Input data —

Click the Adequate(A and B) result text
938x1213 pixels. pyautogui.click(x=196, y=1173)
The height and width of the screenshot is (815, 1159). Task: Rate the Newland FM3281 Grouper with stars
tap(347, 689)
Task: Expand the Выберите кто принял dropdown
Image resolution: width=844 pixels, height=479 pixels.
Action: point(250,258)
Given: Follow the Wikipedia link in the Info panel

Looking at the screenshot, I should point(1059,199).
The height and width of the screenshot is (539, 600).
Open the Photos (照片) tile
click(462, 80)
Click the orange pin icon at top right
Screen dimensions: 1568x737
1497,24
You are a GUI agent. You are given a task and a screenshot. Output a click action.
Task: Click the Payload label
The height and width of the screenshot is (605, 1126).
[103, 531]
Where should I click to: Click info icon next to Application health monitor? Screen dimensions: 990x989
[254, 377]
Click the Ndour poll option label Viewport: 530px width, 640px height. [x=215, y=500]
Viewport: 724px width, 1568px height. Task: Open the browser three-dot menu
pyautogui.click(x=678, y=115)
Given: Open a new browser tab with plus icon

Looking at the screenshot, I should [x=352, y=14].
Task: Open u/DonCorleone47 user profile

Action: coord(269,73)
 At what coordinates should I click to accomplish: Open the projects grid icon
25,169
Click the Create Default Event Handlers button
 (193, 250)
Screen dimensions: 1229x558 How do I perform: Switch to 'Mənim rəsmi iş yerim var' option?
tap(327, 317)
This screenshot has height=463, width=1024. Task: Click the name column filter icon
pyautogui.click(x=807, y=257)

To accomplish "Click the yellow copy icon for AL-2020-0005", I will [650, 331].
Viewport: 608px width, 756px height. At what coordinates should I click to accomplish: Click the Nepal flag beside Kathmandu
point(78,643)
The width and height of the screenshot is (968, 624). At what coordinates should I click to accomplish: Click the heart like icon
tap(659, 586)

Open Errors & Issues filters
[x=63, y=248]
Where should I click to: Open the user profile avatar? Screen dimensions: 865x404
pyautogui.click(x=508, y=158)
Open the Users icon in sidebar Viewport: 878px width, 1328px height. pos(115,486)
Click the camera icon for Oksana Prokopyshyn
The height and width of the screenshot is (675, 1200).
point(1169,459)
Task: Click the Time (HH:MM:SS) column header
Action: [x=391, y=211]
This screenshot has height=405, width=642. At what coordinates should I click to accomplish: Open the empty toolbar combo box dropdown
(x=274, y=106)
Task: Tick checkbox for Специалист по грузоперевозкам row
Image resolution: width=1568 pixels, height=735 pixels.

What is required —
The expected answer holds each line from the listing above where the string "label" is present.

Expected output —
Task: Click the Payload label
Click the Ndour poll option label Viewport: 530px width, 640px height. [x=215, y=500]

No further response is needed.